_Tâches à réaliser_
(A) Recopiez mot pour mot le passage du texte sur les moulins compris entre « Le projet de » et « des eaux (Sdage). », ces deux bornes incluses.
(B) Répondez brièvement à ces questions sur le texte sur les moulins :
(i) À quelle date l'examen en séance publique à l'Assemblée s'est-il achevé ?
(ii) Quelles sont les seules modalités prévues pour l'accomplissement des obligations relatives au franchissement par les poissons migrateurs et au transport suffisant des sédiments ?
(iii) Selon Cendra Motin, combien de moulins doivent encore être rendus « transparents » ?
(C) D'après le texte sur les moulins, les affirmations suivantes sont-elles exactes ? Répondez par oui ou par non et citez les mots du texte qui le montrent.
(i) Les modifications ont été adoptées avec l'accord du Gouvernement.
(ii) Les amendements ont été portés par un seul groupe politique.
(iii) La liste prioritaire pour l'aménagement ou la suppression des obstacles est annexée au Sdage.

Le projet de loi climat et résilience (1) , dont l'examen en séance publique à l'Assemblée s'est achevé le 17 avril, a donné l'occasion aux députés de revenir sur deux points de crispation portés par les fédérations de défense des moulins (2) concernant la politique de continuité écologique des cours d'eau : le financement de l'effacement de seuils par les agences de l'eau et le classement de certains ouvrages dans une liste prioritaire pour l'aménagement ou la suppression des obstacles, annexée au schéma directeur de gestion des eaux (Sdage).
Une série d'amendements portés par différents groupes politiques excluent en effet désormais la possibilité pour les agences de l'eau de financer la destruction des seuils de retenue des moulins. « L'entretien, la gestion et l'équipement des ouvrages de retenue sont les seules modalités prévues pour l'accomplissement des obligations relatives au franchissement par les poissons migrateurs et au transport suffisant des sédiments », indique avec cette modification le code de l'environnement. Dans le même esprit, l'ouvrage devra être géré, entretenu et équipé « sans que puisse être remis en cause son usage actuel ou potentiel, en particulier aux fins de production d'énergie. »
1 600 seuils de moulins concernés
Des modifications adoptées contre l'avis du Gouvernement et de la rapporteure. « Sur les dizaines de milliers de moulins que compte notre pays, 5 000 doivent encore être rendus « transparents », mais cela n'affecterait au maximum que 1 600 seuils, a réagi Cendra Motin, député La République en marche de l'Isère, rapporteur pour le titre II de la loi « produire et travailler ». Outre le fait qu'ils relativisent fortement le principe de continuité écologique en affirmant qu'aucun autre usage du cours d'eau, notamment énergétique, et même potentiel, ne pourrait être remis en cause, vos amendements visant à interdire la destruction des seuils de retenue des moulins nuisent à nos objectifs communs en matière de biodiversité et d'écosystèmes aquatiques ».

_Matériel fourni_
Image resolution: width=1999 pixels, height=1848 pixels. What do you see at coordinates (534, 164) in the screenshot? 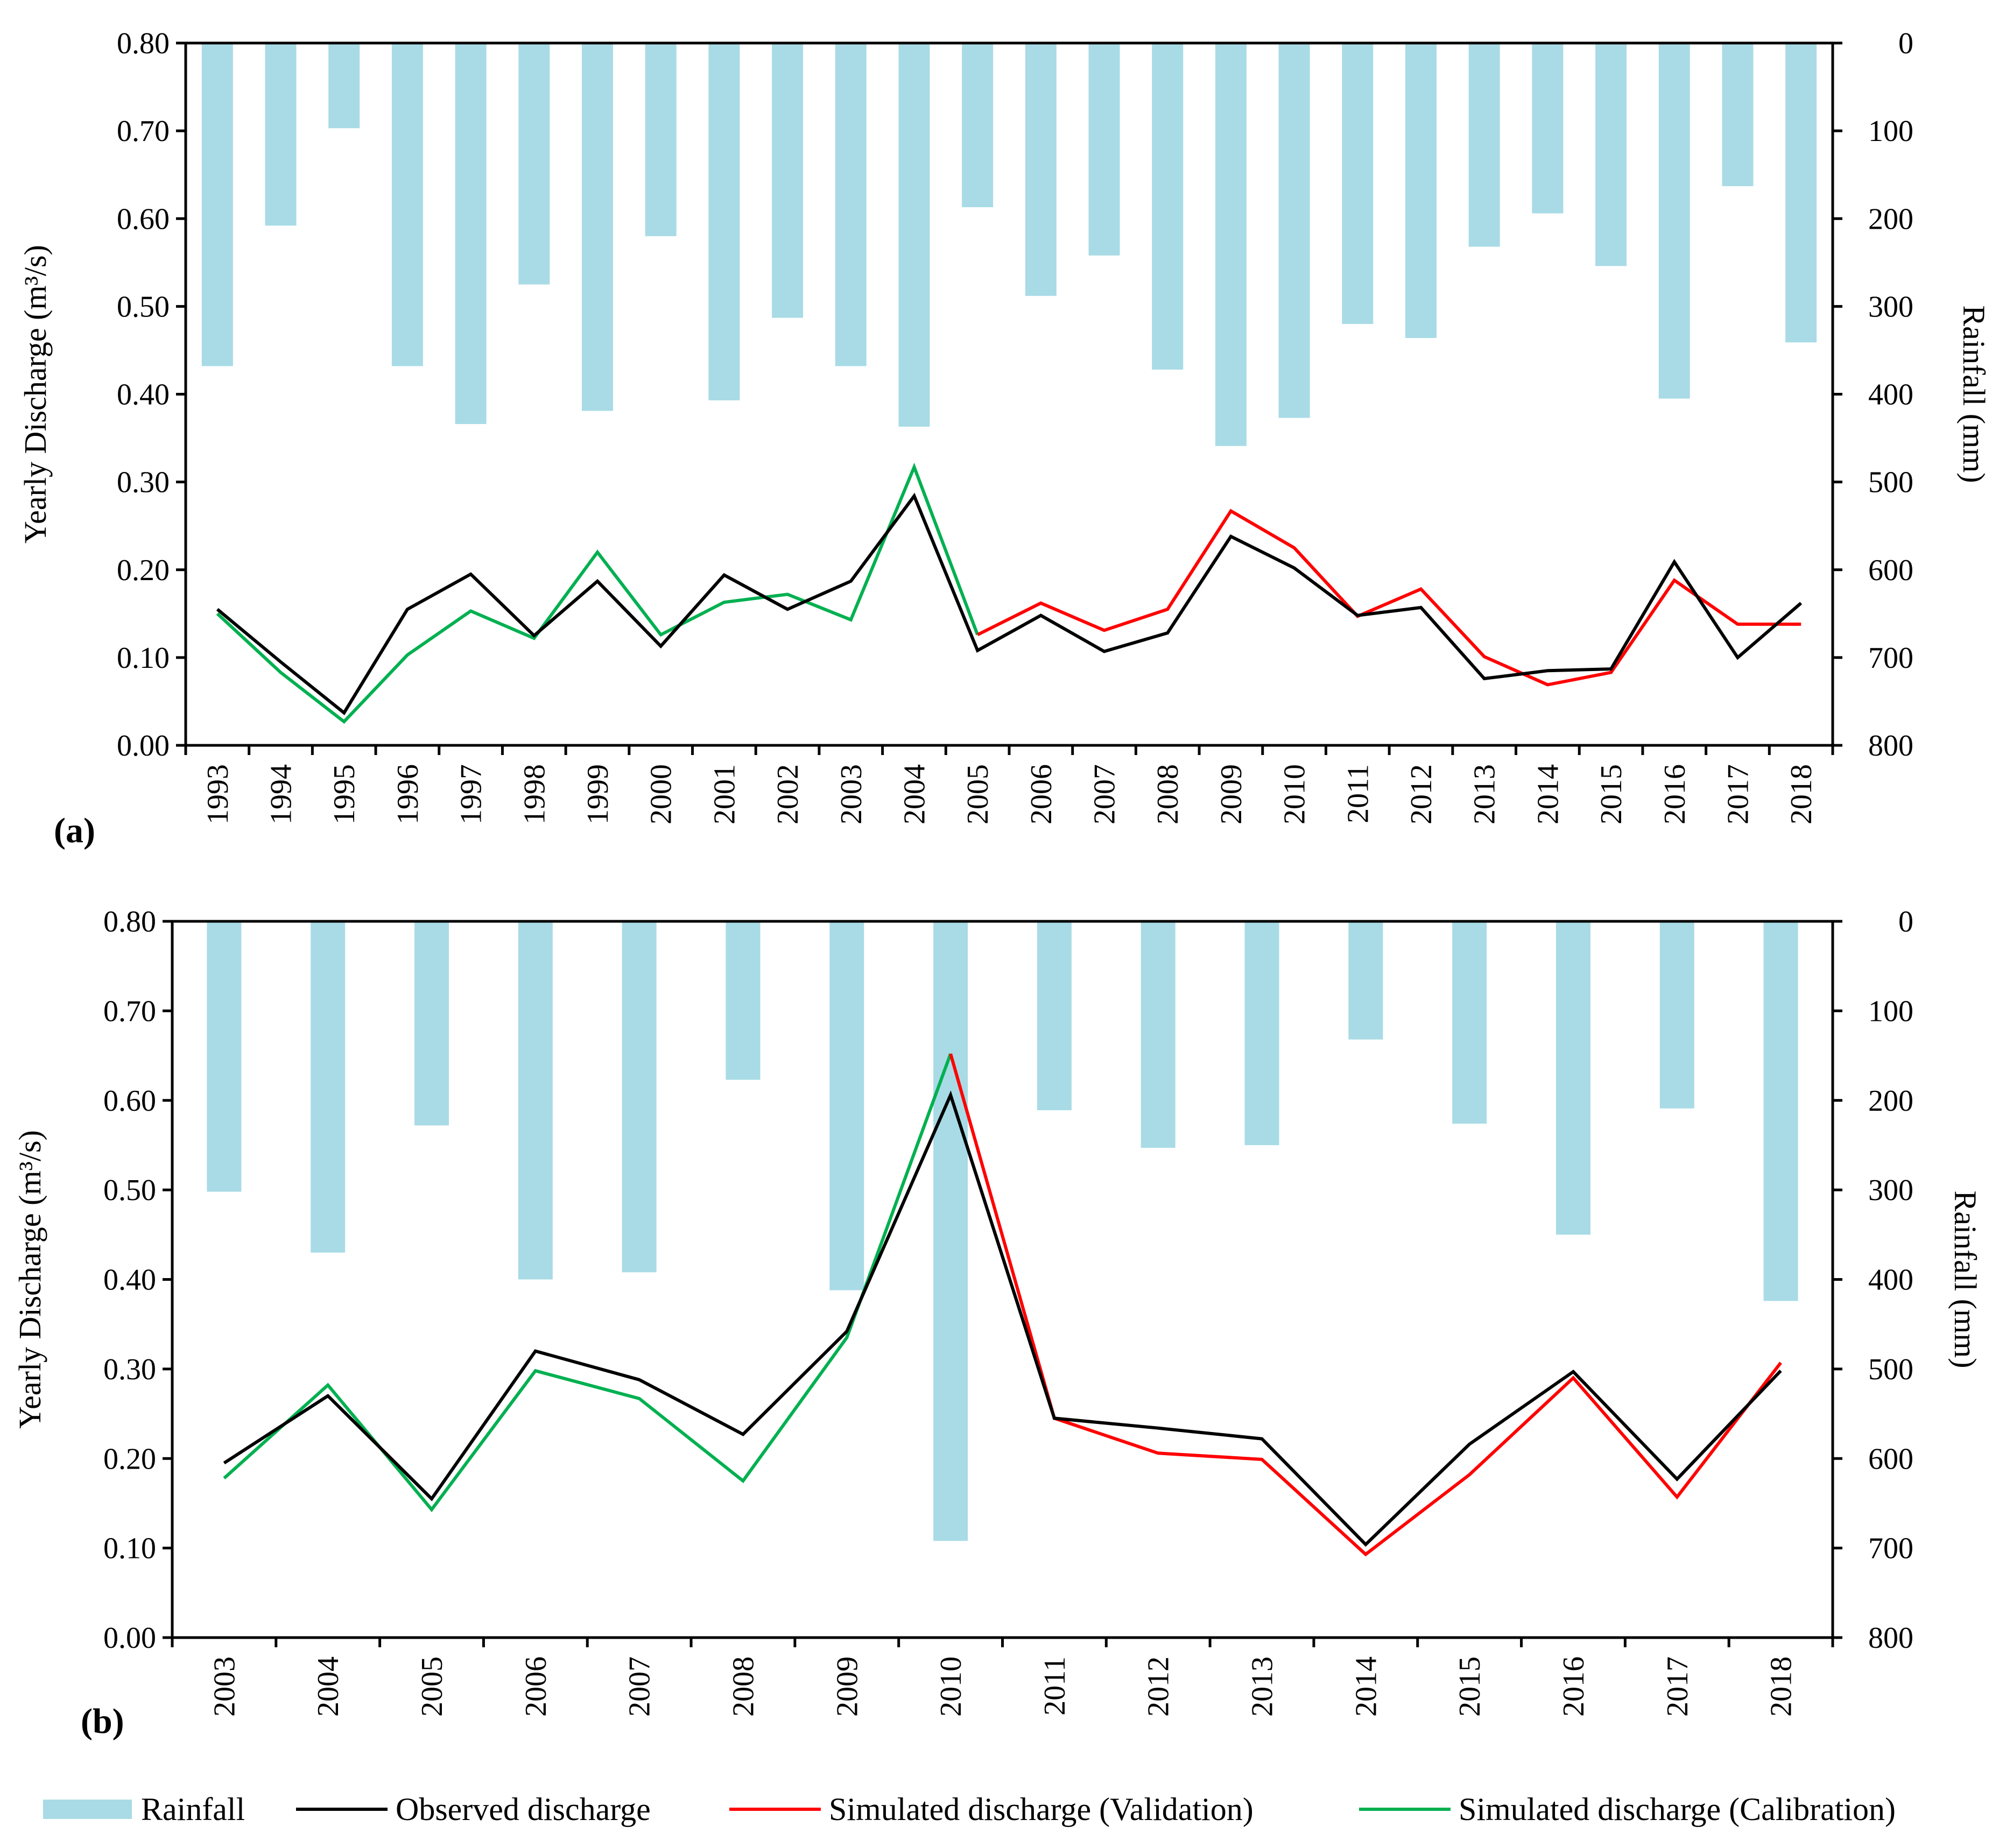
I see `rainfall-bar-1998` at bounding box center [534, 164].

_Réponses par tâche_
(A)
Le projet de loi climat et résilience (1) , dont l'examen en séance publique à l'Assemblée s'est achevé le 17 avril, a donné l'occasion aux députés de revenir sur deux points de crispation portés par les fédérations de défense des moulins (2) concernant la politique de continuité écologique des cours d'eau : le financement de l'effacement de seuils par les agences de l'eau et le classement de certains ouvrages dans une liste prioritaire pour l'aménagement ou la suppression des obstacles, annexée au schéma directeur de gestion des eaux (Sdage).

(B)
(i) Le 17 avril.
(ii) L'entretien, la gestion et l'équipement des ouvrages de retenue.
(iii) 5 000 moulins.

(C)
(i) Non : « Des modifications adoptées contre l'avis du Gouvernement et de la rapporteure. »
(ii) Non : « Une série d'amendements portés par différents groupes politiques ».
(iii) Oui : « annexée au schéma directeur de gestion des eaux (Sdage) ».